How Much is Too Much?

Most administrators prefer to be proactive rather than reactive, resolving issues before they become a problem. Proper monitoring can be a great asset, but if you’re not careful it can cause problems. For example, at a previous job we had a load balancer, apache instances and tomcat instances set up for each site. Each site had the following:

In (Sitescope) legacy monitoring system:

  • Health check on load balancer URL

In Nagios:

  • Health check on Apache instances
  • Health check on Tomcat instances
  • Health check on Load balancer URL

In Apache:

  • Health check on tomcat instances

In Load balancer:

  • Health check on Apache instances
  • Health check on Tomcat instances

Individually, these don’t seem that bad. If an apache instance goes down *of course* the load balancer needs to know so it won’t send traffic to that instance. The same with Apache watching Tomcat. The problem was the frequency of the checks; the load balancer was checking each monitor every five seconds. When a poorly load-tested site update was released, certain pages took 7 seconds to load. Things quickly went downhill as threads and processes backed up, crashing the site.

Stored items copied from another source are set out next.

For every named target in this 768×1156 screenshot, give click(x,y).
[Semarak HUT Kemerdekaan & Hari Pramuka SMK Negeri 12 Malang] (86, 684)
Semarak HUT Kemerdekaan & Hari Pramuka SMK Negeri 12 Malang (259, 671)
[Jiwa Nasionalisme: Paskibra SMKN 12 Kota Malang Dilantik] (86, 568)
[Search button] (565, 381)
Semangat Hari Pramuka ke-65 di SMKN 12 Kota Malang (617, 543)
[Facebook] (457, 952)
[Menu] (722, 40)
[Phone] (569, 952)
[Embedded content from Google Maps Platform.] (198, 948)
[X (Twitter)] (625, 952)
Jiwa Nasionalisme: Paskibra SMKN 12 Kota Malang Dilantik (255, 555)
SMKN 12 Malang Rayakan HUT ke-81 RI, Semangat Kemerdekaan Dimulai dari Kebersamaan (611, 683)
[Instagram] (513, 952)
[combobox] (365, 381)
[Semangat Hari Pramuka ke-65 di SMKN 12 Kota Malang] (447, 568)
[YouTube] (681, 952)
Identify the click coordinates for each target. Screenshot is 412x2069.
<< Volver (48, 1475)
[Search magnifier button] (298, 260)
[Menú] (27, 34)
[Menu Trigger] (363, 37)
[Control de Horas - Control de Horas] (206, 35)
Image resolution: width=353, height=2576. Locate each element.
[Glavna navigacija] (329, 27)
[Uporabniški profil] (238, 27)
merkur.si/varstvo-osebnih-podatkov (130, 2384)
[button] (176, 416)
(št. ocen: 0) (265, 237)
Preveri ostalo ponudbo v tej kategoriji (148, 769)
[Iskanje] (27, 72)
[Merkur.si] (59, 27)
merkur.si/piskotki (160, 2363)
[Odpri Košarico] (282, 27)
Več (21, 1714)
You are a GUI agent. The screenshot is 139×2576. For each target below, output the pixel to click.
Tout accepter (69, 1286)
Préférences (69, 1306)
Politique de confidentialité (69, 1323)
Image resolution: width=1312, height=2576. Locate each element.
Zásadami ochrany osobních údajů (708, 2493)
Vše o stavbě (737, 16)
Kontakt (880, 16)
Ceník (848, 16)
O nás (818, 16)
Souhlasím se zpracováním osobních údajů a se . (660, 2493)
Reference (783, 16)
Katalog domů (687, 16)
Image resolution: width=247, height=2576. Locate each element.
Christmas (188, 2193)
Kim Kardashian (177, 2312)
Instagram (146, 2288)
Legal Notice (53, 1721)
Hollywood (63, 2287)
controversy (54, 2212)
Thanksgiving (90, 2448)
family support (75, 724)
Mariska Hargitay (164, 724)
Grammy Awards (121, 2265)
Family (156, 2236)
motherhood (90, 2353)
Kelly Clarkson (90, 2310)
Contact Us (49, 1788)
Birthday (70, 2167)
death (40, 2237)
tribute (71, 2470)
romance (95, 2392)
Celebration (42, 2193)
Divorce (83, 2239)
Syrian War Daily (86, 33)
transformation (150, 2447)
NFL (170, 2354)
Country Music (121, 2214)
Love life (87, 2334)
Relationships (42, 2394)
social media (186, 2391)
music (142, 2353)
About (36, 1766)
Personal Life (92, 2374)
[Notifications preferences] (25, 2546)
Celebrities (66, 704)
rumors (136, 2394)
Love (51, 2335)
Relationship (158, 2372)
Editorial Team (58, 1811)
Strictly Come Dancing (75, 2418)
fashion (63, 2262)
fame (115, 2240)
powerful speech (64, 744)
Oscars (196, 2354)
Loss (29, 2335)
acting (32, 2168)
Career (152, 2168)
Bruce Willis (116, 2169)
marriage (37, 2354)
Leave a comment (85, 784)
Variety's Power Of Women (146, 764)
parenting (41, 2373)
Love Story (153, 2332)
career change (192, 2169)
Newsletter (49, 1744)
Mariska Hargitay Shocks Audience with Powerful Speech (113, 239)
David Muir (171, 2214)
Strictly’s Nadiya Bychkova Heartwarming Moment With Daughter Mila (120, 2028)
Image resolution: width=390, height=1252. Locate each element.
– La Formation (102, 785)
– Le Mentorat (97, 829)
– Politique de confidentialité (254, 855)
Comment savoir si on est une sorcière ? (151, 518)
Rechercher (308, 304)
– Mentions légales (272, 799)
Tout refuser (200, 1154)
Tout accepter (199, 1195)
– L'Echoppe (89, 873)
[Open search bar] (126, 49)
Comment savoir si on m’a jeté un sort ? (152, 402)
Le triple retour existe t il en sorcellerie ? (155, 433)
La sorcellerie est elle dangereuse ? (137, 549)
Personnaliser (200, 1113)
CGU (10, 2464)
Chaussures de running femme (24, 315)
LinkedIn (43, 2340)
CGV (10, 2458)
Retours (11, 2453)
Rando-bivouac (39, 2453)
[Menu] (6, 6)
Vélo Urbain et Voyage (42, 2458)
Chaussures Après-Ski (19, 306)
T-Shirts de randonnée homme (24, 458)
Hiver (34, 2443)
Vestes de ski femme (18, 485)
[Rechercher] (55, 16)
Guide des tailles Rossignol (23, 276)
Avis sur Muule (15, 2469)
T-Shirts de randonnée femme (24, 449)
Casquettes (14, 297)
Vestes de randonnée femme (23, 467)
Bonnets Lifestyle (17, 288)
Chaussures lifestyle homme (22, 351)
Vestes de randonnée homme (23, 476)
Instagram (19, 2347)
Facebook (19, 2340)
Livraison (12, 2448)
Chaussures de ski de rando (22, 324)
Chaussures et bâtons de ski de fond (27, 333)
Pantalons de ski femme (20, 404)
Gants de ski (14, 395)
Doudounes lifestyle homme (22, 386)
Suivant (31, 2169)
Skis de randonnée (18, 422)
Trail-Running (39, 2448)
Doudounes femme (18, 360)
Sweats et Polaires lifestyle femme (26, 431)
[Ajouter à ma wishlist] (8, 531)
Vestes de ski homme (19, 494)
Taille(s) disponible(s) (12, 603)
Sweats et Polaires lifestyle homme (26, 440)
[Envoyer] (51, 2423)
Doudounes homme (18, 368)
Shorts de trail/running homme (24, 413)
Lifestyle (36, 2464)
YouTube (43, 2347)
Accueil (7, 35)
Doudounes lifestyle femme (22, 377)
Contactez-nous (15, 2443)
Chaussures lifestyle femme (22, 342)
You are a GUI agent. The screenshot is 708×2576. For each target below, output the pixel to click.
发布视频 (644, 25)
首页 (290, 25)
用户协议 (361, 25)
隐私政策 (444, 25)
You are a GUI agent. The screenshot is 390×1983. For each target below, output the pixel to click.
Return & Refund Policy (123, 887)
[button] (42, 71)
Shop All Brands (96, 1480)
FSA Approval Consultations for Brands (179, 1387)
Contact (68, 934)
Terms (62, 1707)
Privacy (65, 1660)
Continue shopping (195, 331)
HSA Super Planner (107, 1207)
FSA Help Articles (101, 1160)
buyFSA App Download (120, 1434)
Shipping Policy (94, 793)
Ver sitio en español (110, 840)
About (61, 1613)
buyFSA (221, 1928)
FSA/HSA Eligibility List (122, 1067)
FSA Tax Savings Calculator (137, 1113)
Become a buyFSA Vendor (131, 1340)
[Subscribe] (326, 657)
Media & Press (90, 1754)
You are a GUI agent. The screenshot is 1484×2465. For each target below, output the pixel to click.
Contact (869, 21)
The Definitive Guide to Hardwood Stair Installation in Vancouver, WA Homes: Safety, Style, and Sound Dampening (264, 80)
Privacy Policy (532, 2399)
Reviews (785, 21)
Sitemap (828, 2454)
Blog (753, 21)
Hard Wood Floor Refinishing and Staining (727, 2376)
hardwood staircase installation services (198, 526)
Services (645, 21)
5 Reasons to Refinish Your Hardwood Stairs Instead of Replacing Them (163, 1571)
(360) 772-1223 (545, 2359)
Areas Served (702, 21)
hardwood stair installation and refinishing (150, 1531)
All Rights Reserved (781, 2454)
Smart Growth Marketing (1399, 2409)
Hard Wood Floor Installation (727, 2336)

Balancing responsiveness with common sense is essential. Having a monitor check every minute won’t change the fact that it will take an admin 20 minutes to get to a computer, boot up, log into the VPN, and identify the issue. Don’t add to the problem by DOS’ing your applications.

Making Contact

One mistake I’ve seen is using email as a reliable and immediate method of contact, often expecting a quick response. My favorite is when someone sends you and email, then walks down to your desk immediately after and asks “did you see my email?” You check and see it was sent literally less than two minutes ago. You can’t rely on people to continually check their email. Admins especially don’t due to the sheer volume we receive.

Email has it’s uses, but active contact in an emergency situation is not one of them. Personally, I only check my email when I think about it, which may mean large delays between when the message is sent and received. Couple that with spam filters, firewalls, solar flares and the 500 other unread messages and email becomes a less-than-reliable medium for emergency notifications (even during business hours).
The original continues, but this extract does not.